Open ghost opened 3 years ago
hi @guldamkwak3114 we meant to normalize the scores alpha_i and do weighted sum of all h_i. Sorry for the bad and confusing writing.
What do you mean by normalize the scores alpha_i ?
Softmax is the normalization operation.
Still confuse me. softmax(alpha_i) and h_i are both vectors.................... how can we multiply them?
do you mean dot product of softmax(alpha_i) and h_i ?
The softmax(alpha_i) here means doing softmax for all scores and take the ith component, which is just a single value. So we normalize the score with softmax for all neighbors and do a weighted sum of each neighbor's interaction feature.
alpha_i itself is a vector. then do you mean take softmax of (a_1,a_2, .... ,a_n) and get the i-th component?
Thanks
Is alpha_i a vecotr? alpha_i is the score for each pair right?
take softmax of (a_1,a_2, .... ,a_n) and get the i-th component? This is right.
according to this alpha_i should be length 100 vector. Am i miss-reading something?

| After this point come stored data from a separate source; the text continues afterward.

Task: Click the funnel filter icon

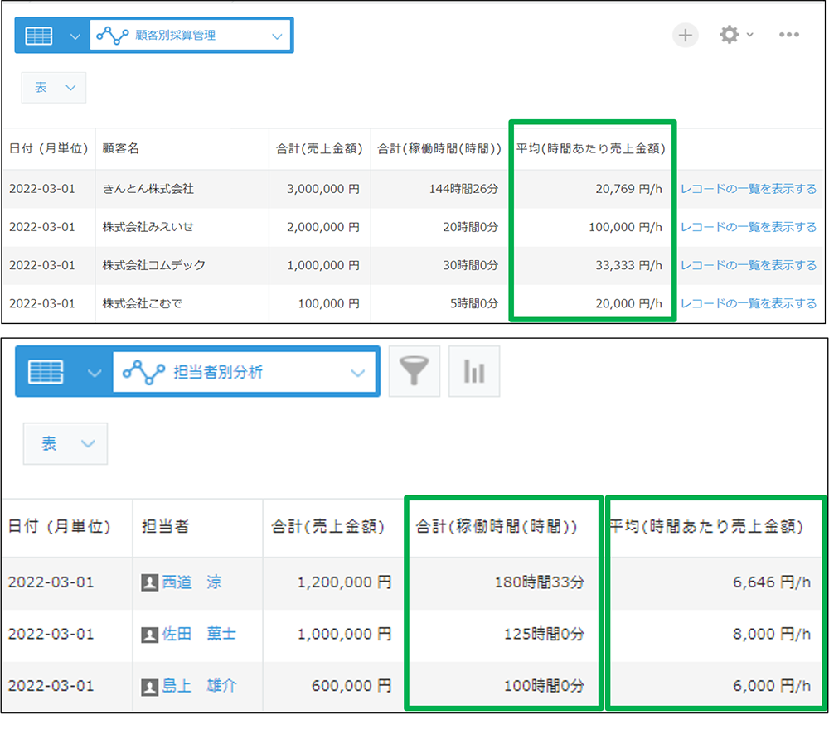Action: tap(414, 372)
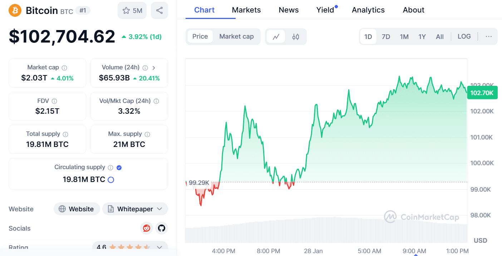Enable logarithmic scale with the LOG button
Image resolution: width=502 pixels, height=256 pixels.
click(464, 36)

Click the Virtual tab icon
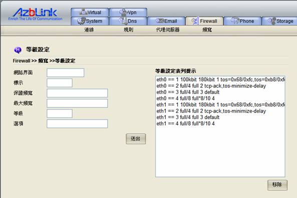[83, 12]
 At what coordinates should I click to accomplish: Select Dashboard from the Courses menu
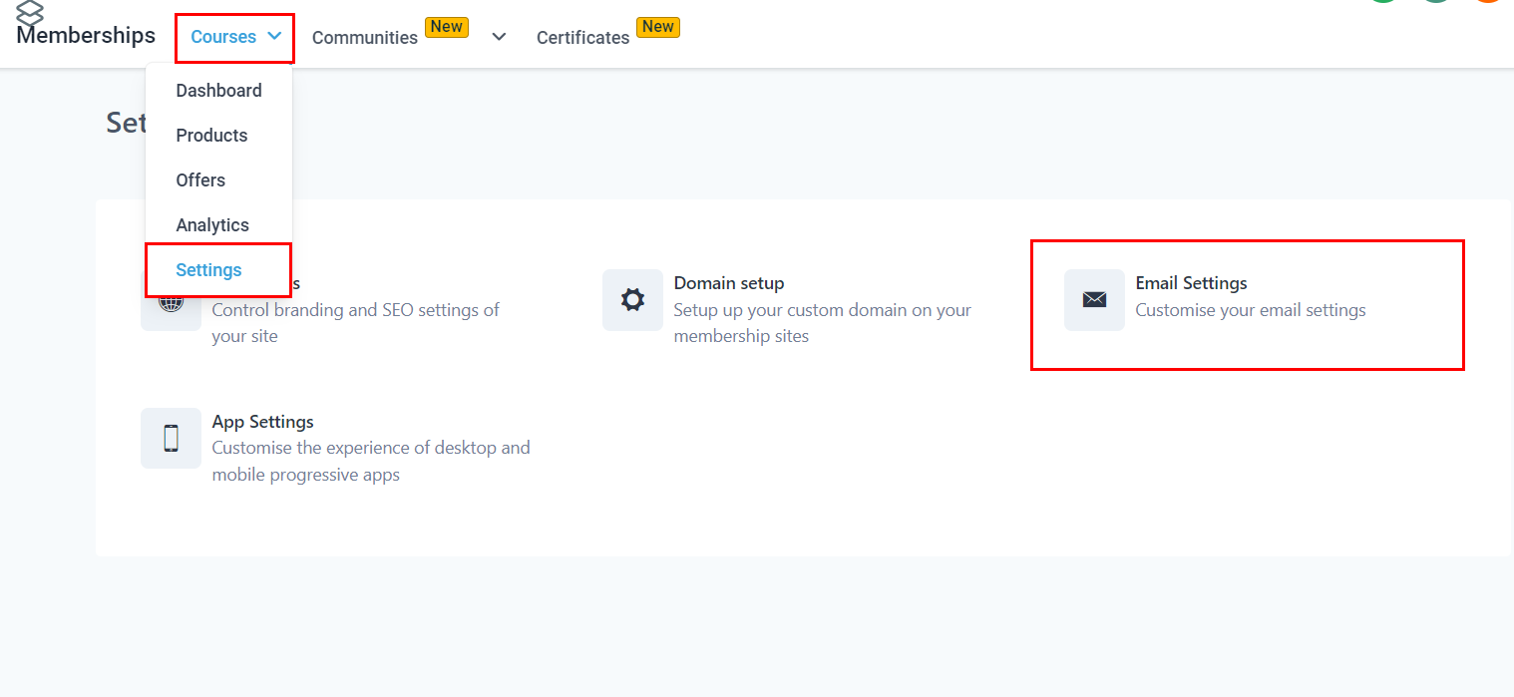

The hidden units refers to all the MLP layers up to but not including the last layer. The last layer outputs one single value for each pair/human as the attention score. The corresponding code: https://github.com/vita-epfl/CrowdNav/blob/503173b836d5460e30234df7e14a7c67ee0ebfc7/crowd_nav/policy/sarl.py#L48
In the <Crowd-Robot Interaction: Crowd-aware Robot Navigation with Attention-based Deep Reinforcement Learning> paper,
what does this formula mean? softmax gives a vector and h_i is also a vector. what does mulitplication of softmax and h_I means?